▸ Your task
Transcribe nothing except the lines below that run from the one with "review (698, 1711)" to the one with "[Feldpost Jemen #1: Transit", ends included, and do not copy any picture.

▸ Study material
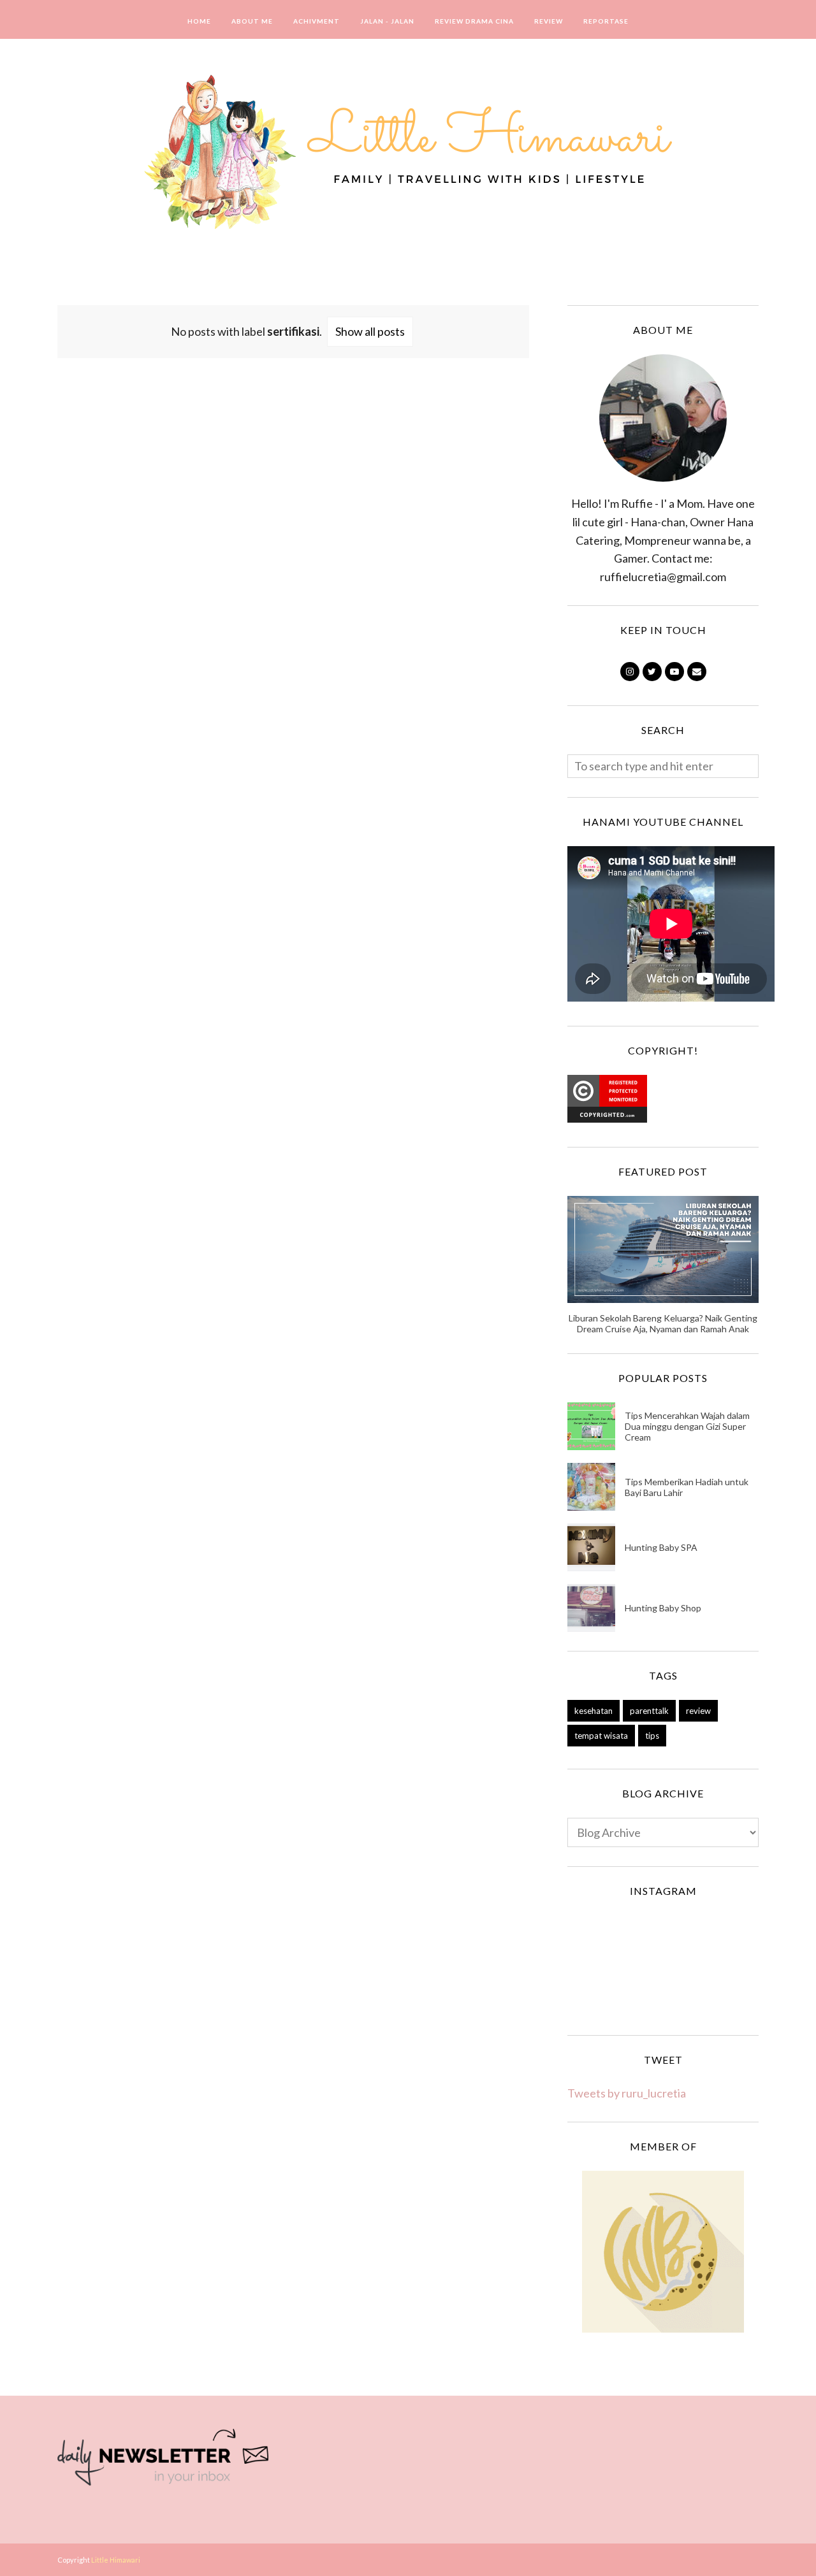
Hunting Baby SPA (661, 1547)
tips (652, 1736)
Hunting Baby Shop (663, 1607)
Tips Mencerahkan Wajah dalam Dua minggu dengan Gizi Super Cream (687, 1426)
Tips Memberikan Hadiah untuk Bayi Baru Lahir (686, 1487)
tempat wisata (601, 1736)
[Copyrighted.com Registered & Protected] (607, 1118)
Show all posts (370, 331)
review (698, 1711)
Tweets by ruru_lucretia (626, 2093)
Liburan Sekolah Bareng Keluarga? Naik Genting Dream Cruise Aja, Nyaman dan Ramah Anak (663, 1323)
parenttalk (649, 1711)
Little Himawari (115, 2560)
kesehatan (593, 1711)
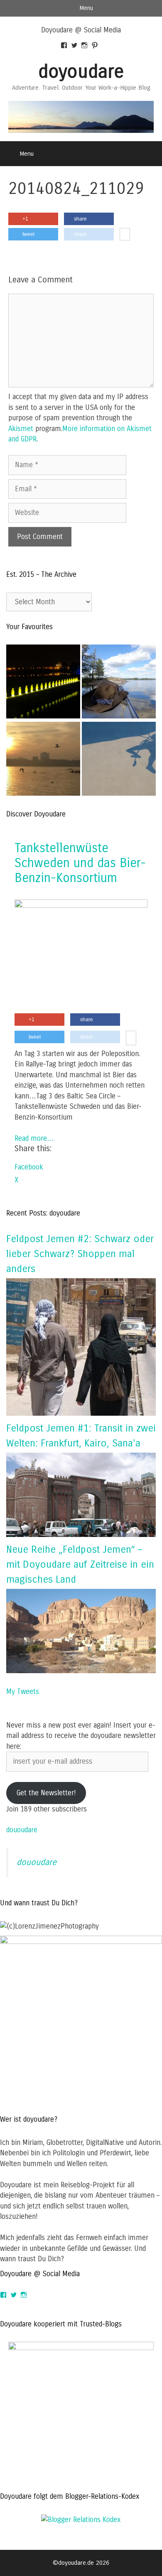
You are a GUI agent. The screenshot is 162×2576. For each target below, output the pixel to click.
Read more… (34, 1138)
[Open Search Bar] (149, 153)
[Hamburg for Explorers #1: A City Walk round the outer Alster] (43, 760)
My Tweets (22, 1691)
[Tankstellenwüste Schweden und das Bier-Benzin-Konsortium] (81, 905)
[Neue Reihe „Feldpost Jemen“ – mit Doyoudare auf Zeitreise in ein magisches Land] (81, 1671)
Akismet (20, 428)
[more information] (125, 234)
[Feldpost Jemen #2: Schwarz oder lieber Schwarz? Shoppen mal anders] (81, 1413)
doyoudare (81, 72)
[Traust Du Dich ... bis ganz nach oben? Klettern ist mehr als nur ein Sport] (119, 760)
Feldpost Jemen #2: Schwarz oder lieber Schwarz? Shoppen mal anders (80, 1254)
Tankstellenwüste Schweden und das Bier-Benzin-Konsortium (80, 863)
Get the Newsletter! (46, 1793)
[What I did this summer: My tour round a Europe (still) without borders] (43, 683)
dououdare (21, 1830)
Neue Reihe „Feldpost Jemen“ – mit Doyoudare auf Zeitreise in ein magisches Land (80, 1564)
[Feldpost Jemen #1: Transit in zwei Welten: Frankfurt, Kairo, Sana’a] (81, 1534)
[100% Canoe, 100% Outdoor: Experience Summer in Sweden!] (119, 683)
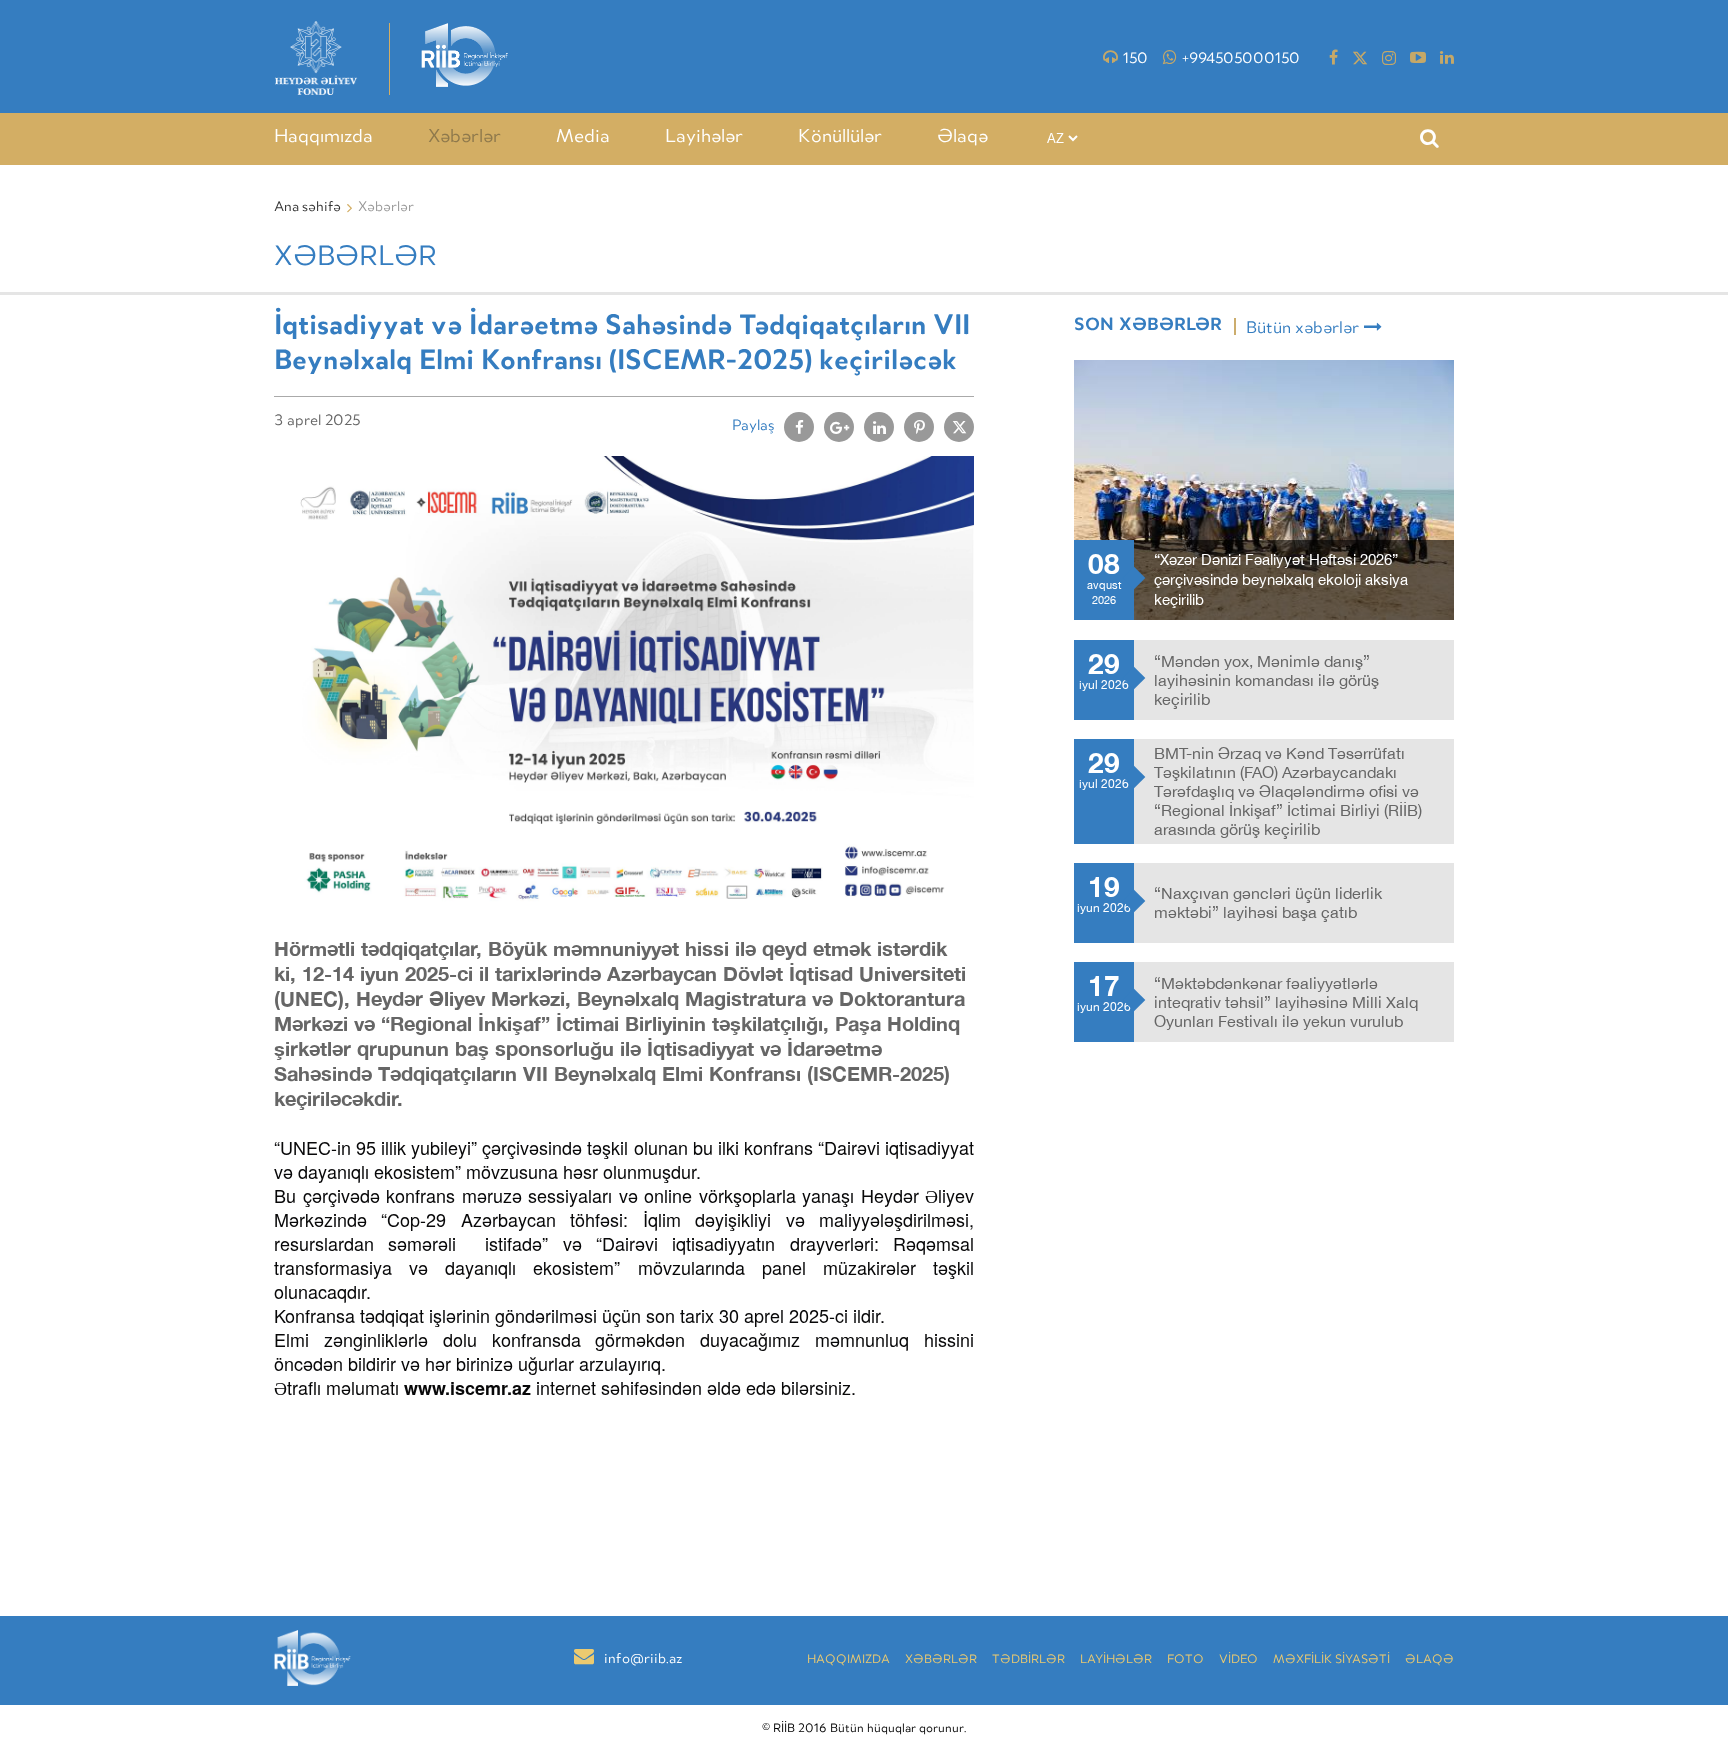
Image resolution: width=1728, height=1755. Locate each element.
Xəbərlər (464, 138)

▸ Answer to the exercise
review (698, 1711)
Tweets by ruru_lucretia (626, 2093)
Liburan Sekolah Bareng Keluarga? Naik Genting Dream Cruise Aja, Nyaman dan Ramah Anak (663, 1323)
parenttalk (649, 1711)
Little Himawari (115, 2560)
kesehatan (593, 1711)
You are a GUI agent. The screenshot is 162×2576. For each target below, output the pixel to click.
Read more… (34, 1138)
[Open Search Bar] (149, 153)
[Hamburg for Explorers #1: A City Walk round the outer Alster] (43, 760)
My Tweets (22, 1691)
[Tankstellenwüste Schweden und das Bier-Benzin-Konsortium] (81, 905)
[Neue Reihe „Feldpost Jemen“ – mit Doyoudare auf Zeitreise in ein magisches Land] (81, 1671)
Akismet (20, 428)
[more information] (125, 234)
[Feldpost Jemen #2: Schwarz oder lieber Schwarz? Shoppen mal anders] (81, 1413)
doyoudare (81, 72)
[Traust Du Dich ... bis ganz nach oben? Klettern ist mehr als nur ein Sport] (119, 760)
Feldpost Jemen #2: Schwarz oder lieber Schwarz? Shoppen mal anders (80, 1254)
Tankstellenwüste Schweden und das Bier-Benzin-Konsortium (80, 863)
Get the Newsletter! (46, 1793)
[What I did this summer: My tour round a Europe (still) without borders] (43, 683)
dououdare (21, 1830)
Neue Reihe „Feldpost Jemen“ – mit Doyoudare auf Zeitreise in ein magisches Land (80, 1564)
[Feldpost Jemen #1: Transit in zwei Welten: Frankfurt, Kairo, Sana’a] (81, 1534)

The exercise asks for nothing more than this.